(Document extract)
** START **

This, however, was not pursued by the Respondents’ legal
advisors and, in any event to the extent that there is any possible
room for doubt or dispute, the Tribunal holds that by virtue of
Clause 28.16 of the JVA and the Power of Attorney provided in
Schedule XIII of the JVA, all the Existing Shareholders are
represented by Mr. Vijay Karia for all purposes of the JVA and
that the Claimant has validly and correctly brought this
arbitration against each of the Existing Shareholders under the
JVA, each of whom is represented by Mr. Vijay Kaira. Yet further,
and in any event, the Respondents have now brought their own
counterclaim in this arbitration and fully participated in it.
Therefore there cannot be any dispute that each of the
Respondents is party to this arbitration reference…
….

** END **

(Given request A)
Echo the arbitration ruling extract word for word.
The arbitration text and the entries come from different sources.

(Given records)
** START **

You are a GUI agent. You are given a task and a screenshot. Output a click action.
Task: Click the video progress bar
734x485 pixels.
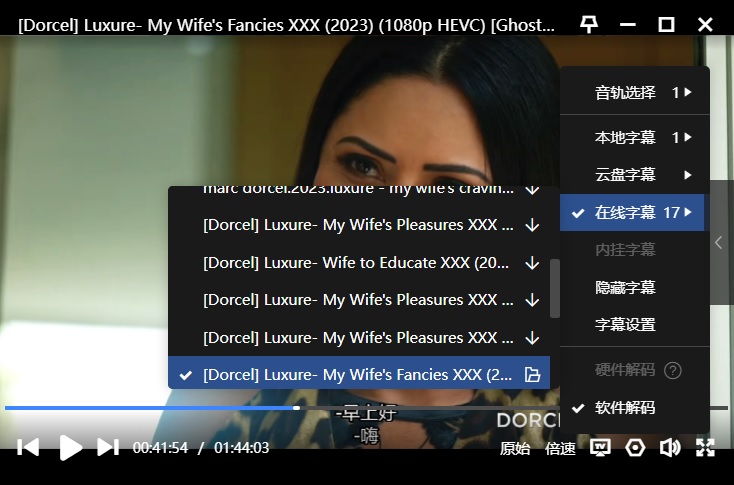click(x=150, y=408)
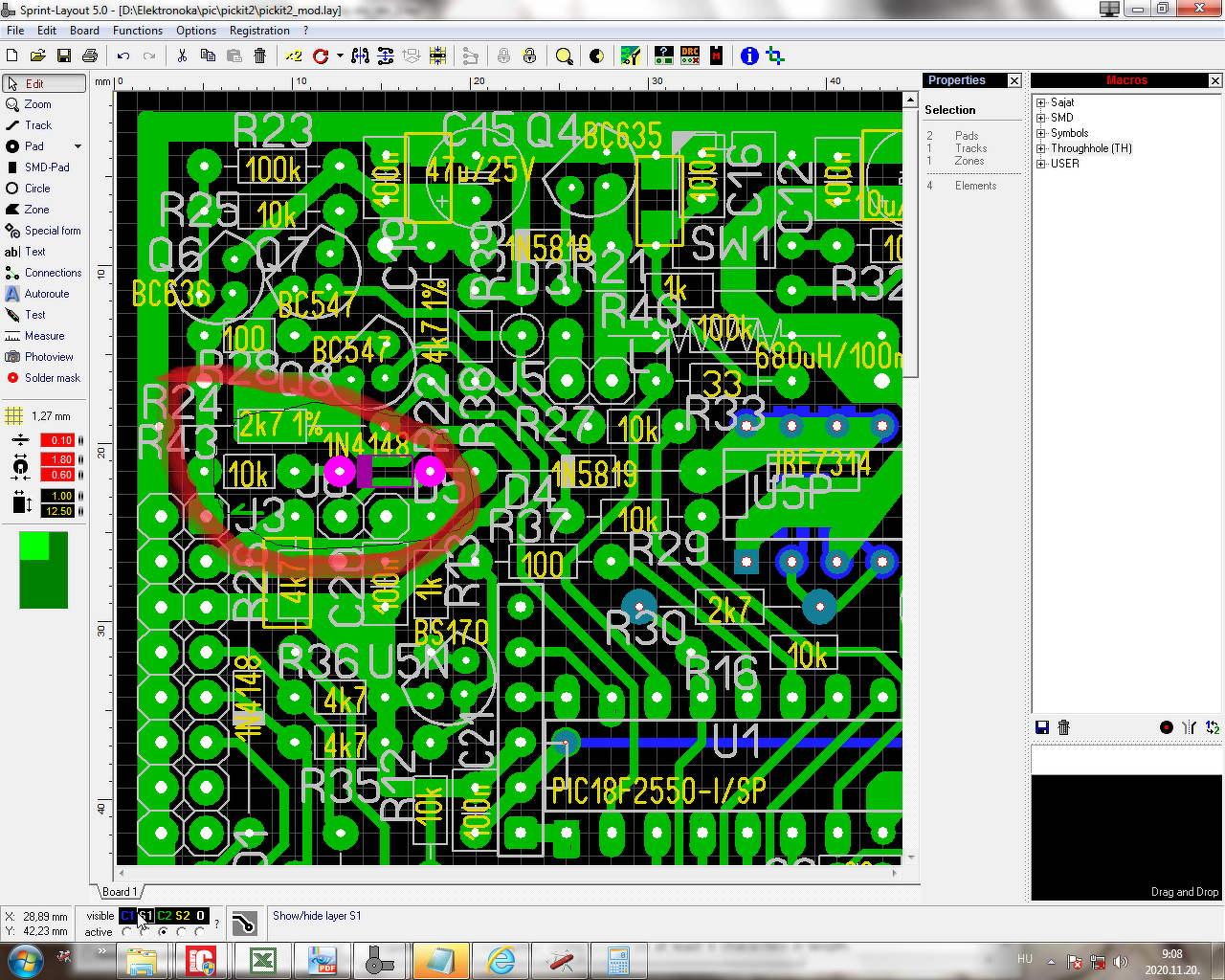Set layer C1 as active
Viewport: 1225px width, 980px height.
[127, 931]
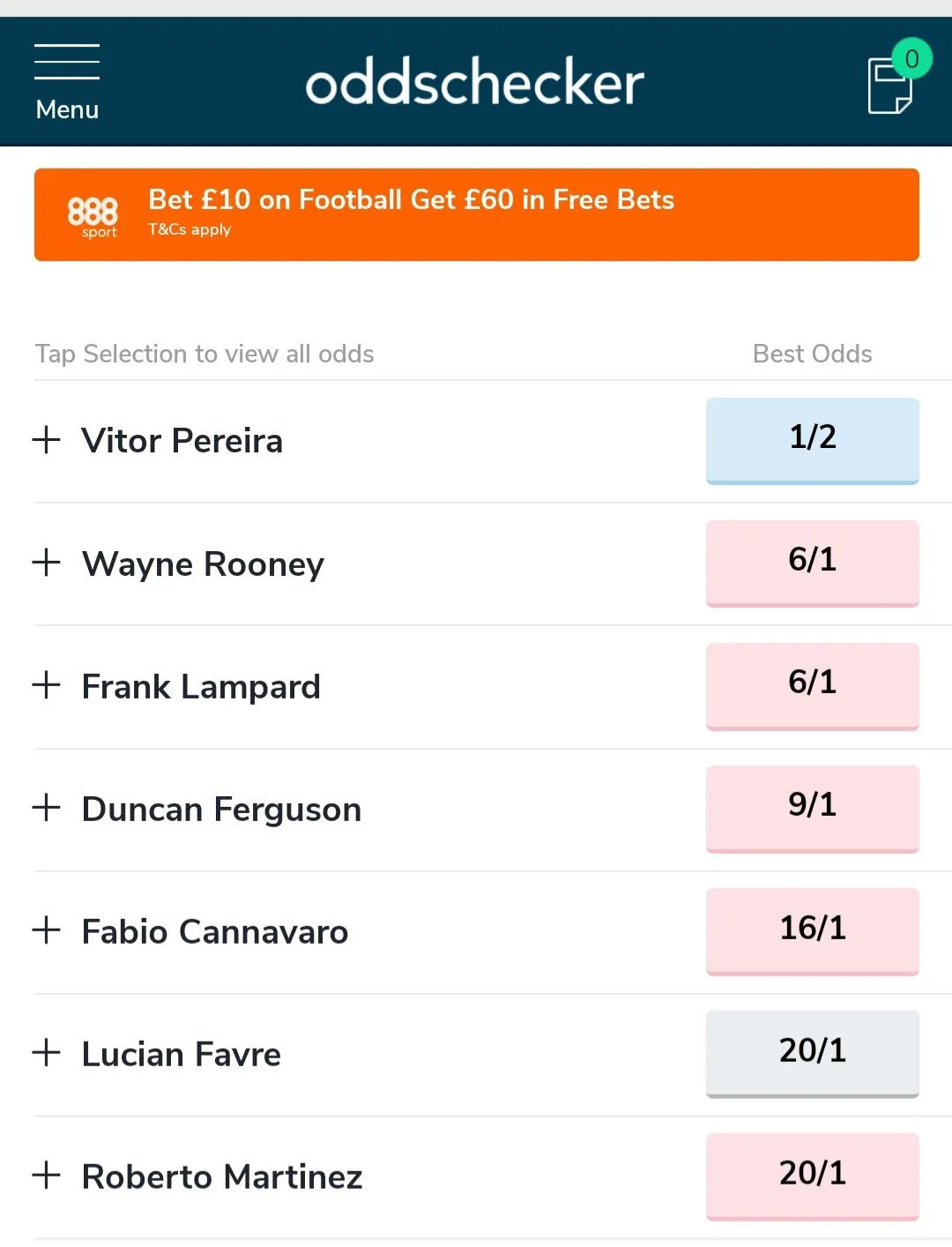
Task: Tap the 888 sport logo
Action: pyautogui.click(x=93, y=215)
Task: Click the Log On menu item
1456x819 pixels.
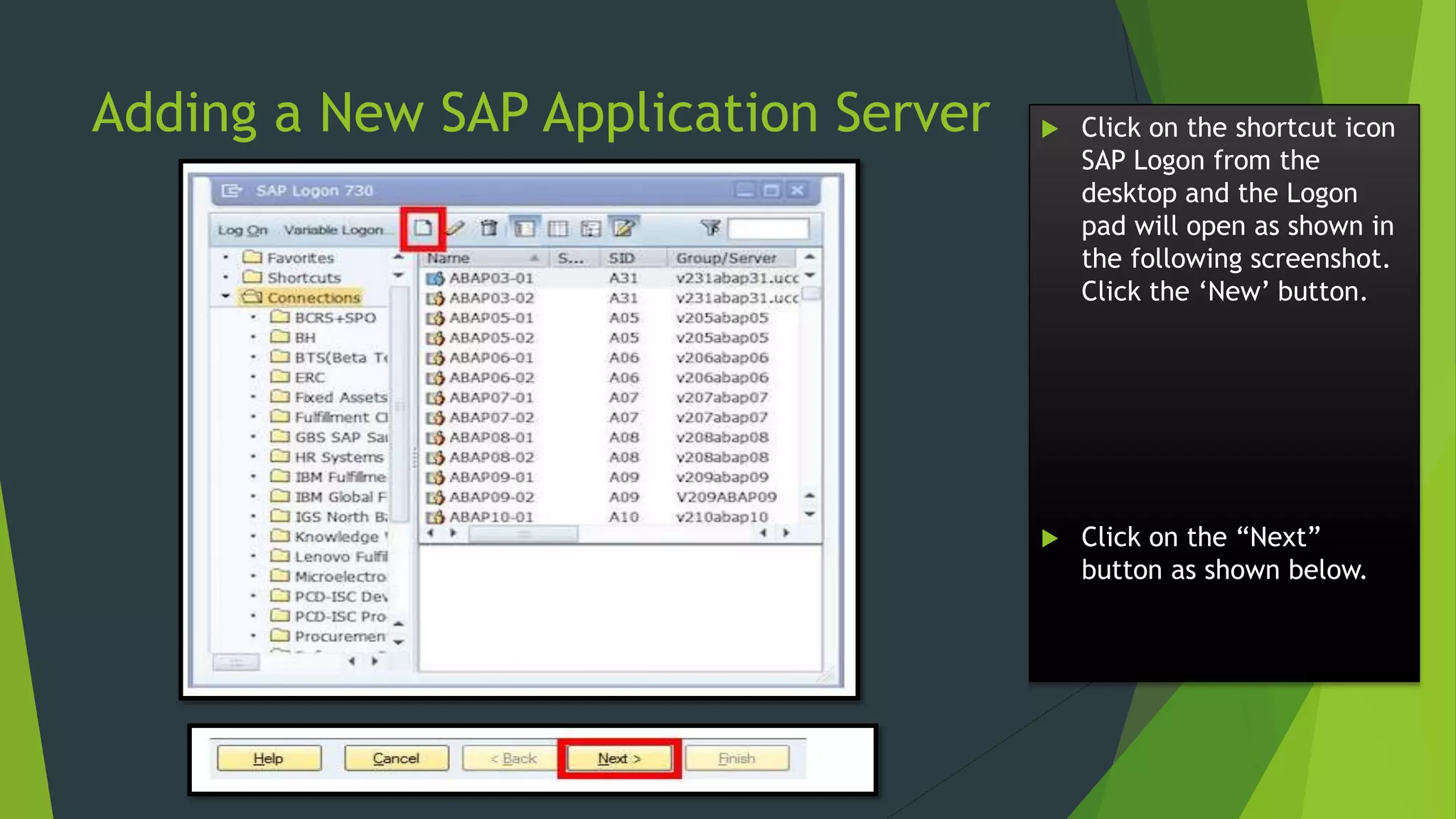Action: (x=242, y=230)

** END **
** START **

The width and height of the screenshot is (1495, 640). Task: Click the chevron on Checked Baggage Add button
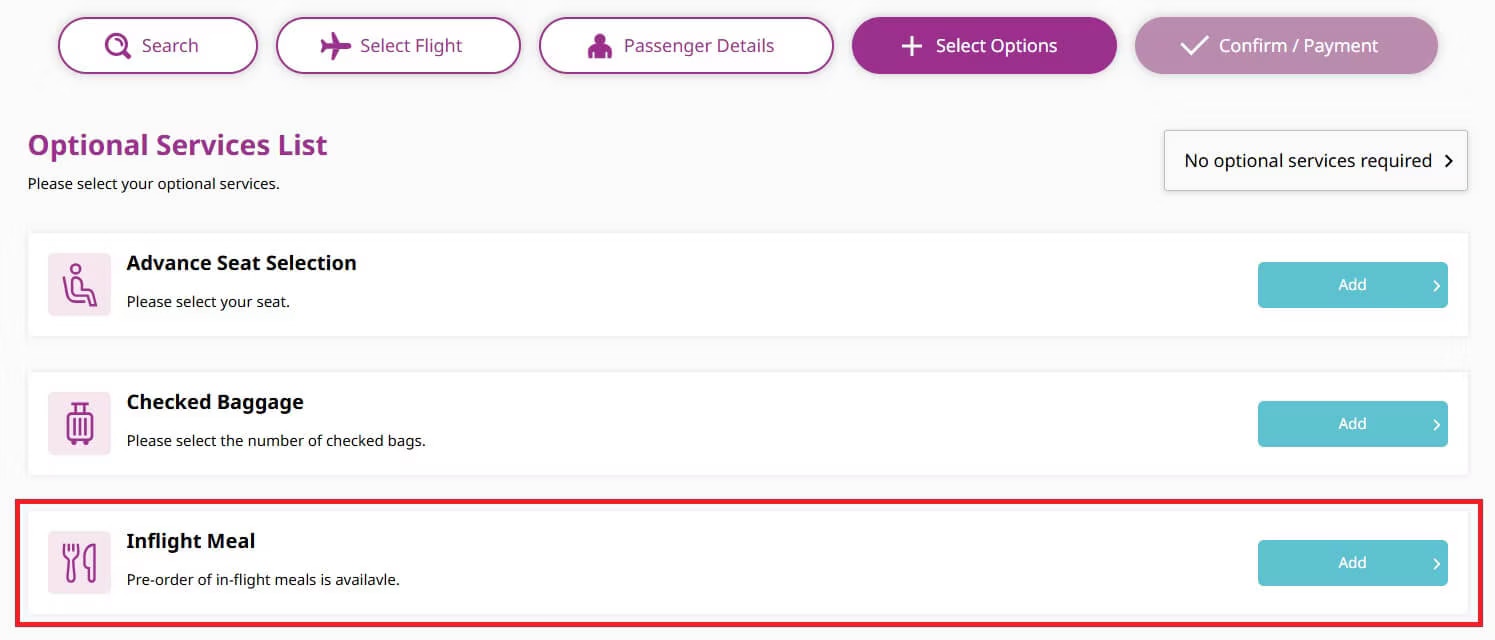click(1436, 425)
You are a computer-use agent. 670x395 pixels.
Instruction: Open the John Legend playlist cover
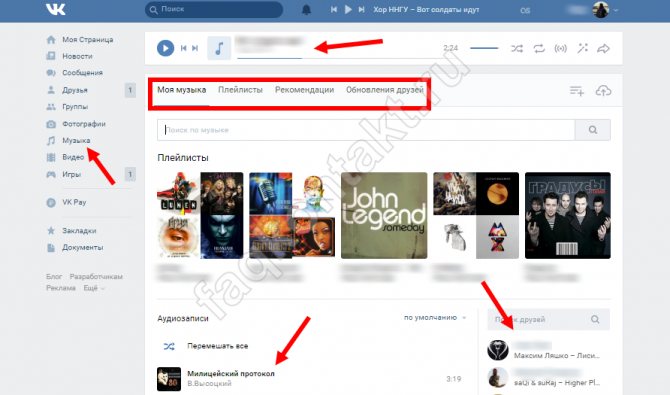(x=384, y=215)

** END **
** START **

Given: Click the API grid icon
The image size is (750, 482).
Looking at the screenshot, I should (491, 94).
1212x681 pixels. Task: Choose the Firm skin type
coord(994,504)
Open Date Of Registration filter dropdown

** END **

(Given request B)
Please duplicate the entries starting at the line that contains "You are a GUI" and ending at the line that contains "Action: pyautogui.click(x=93, y=215)", leaving the pictures out of your answer.

(Exercise solution A)
This, however, was not pursued by the Respondents’ legal
advisors and, in any event to the extent that there is any possible
room for doubt or dispute, the Tribunal holds that by virtue of
Clause 28.16 of the JVA and the Power of Attorney provided in
Schedule XIII of the JVA, all the Existing Shareholders are
represented by Mr. Vijay Karia for all purposes of the JVA and
that the Claimant has validly and correctly brought this
arbitration against each of the Existing Shareholders under the
JVA, each of whom is represented by Mr. Vijay Kaira. Yet further,
and in any event, the Respondents have now brought their own
counterclaim in this arbitration and fully participated in it.
Therefore there cannot be any dispute that each of the
Respondents is party to this arbitration reference…
….

(Exercise solution B)
You are a GUI agent. You are given a task and a screenshot. Output a click action.
Task: Click the video progress bar
734x485 pixels.
click(x=150, y=408)
Set layer C1 as active
Viewport: 1225px width, 980px height.
[127, 931]
Task: Tap the 888 sport logo
Action: pyautogui.click(x=93, y=215)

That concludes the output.